Thursday, June 17, 2010
Maurizio Cattelan
Maurizio Cattelan is an Italian artist born in Padova, Italy, in 1960. He is probably best known for his satirical and controversial sculptures, particularly La Nona Ora (The Ninth Hour), depicting the Pope John Paul II struck down by a meteorite.
Cattelan did not attend art school but taught himself. He did many odd jobs, including one at a mortuary, which some credit for his macabre taste. He started his career in Forlì (Italy) making wooden furniture in the eighties where he came to know some designers like Ettore Sottsass. He made a catalogue of his work which he sent to galleries. This promotion gave him an opening in design and contemporary art. He created a sculpture of an ostrich with its head buried in the ground, wore a costume of a figurine with a giant head of Picasso, and affixed a Milanese gallerist to a wall with tape. During this period, he also created the Oblomov Foundation.
Most recently, Cattelan has taken on the role of curator. He resides in the East Village of New York City, but maintains a foothold in Milan. He created a magazine called Permanent Food which includes images stolen from other magazines.
Maurizio Cattelan along with long-term collaborators Ali Subotnick and Massimiliano Gioni, curated the 2006 Berlin Biennale [9], ran the Wrong Gallery, a glass door in New York attracting many highly accomplished artists to exhibit and published Charley: an occasional slightly satirical arts journal. He frequently submits articles to international publications such as Flash Art.

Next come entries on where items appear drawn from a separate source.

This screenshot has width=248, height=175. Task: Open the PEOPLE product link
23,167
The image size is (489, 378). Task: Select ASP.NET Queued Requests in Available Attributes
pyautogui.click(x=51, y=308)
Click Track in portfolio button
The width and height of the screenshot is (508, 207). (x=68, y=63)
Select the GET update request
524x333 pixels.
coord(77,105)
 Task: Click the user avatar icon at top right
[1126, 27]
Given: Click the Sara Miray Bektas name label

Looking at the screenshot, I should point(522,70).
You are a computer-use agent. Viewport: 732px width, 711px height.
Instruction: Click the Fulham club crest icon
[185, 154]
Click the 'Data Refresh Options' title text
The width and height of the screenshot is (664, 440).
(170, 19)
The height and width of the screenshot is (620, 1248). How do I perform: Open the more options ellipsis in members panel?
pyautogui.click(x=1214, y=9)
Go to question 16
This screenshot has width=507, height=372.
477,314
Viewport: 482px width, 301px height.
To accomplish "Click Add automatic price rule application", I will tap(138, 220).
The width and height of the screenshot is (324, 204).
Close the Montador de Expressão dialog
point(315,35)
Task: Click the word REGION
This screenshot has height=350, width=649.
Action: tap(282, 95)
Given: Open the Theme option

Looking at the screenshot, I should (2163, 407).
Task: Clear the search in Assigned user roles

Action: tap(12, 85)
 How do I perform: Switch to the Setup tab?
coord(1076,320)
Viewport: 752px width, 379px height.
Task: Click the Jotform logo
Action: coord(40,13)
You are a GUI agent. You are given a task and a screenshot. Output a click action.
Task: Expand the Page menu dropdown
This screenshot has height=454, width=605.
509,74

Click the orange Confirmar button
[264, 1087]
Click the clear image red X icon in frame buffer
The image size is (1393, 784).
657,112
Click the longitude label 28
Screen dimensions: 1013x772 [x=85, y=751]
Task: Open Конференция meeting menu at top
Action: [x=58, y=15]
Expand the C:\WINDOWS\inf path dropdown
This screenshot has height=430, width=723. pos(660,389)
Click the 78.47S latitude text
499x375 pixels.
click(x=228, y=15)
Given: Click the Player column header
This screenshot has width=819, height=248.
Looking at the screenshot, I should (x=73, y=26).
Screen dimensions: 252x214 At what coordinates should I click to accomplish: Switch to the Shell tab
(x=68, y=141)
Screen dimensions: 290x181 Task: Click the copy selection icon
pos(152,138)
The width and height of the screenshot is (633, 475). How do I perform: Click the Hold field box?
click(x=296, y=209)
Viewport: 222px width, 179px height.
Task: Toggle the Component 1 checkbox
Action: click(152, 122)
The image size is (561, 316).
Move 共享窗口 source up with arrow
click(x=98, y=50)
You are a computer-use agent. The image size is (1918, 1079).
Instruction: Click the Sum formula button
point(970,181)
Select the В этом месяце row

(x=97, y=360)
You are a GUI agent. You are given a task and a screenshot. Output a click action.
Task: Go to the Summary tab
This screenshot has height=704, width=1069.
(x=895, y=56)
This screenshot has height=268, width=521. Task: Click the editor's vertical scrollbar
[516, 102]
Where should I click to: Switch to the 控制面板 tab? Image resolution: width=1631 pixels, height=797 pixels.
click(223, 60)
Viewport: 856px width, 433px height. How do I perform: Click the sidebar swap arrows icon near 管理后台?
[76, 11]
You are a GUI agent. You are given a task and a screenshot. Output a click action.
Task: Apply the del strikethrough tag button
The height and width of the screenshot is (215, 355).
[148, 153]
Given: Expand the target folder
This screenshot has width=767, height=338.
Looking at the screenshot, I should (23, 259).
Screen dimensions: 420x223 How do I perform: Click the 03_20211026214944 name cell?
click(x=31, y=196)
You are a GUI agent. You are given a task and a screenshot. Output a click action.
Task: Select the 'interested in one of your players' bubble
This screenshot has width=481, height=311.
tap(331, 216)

Cattelan’s personal art practice has led to him gaining a reputation as an art scene’s joker. One of his best known sculptures, ‘La Nona Ora’ consists of an effigy of Pope John Paul II in full ceremonial dress being crushed by a meteor and is a good example of his typically humorous approach to work. Another of Cattelan’s quirks is his use of a ‘stand-in’ in media interviews equipped with a stock of evasive answers and non-sensical explanations. Cattelan’s art makes fun of various systems of order – be it social niceties or his regular digs at the art world – and he often utilises themes and motifs from art of the past and other cultural sectors in order to get his point across. Cattelan sees no reason why contemporary art should be excluded from the critical spotlight it shines on other areas of life and his work seeks to highlight the incongruous nature of the world and our interventions within it no matter where they may lie. His work is often based on simple puns or subverts clichéd situations by, for example, substituting animals for people in sculptural tableaux. Frequently morbidly fascinating, Cattelan’s dark humour sets his work above the simple pleasures of well-made visual one-liners.
He has been described by Jonathan P. Binstock, curator of contemporary art at the Corcoran Gallery of Art "as one of the great post-Duchampian artists and a smartass, too".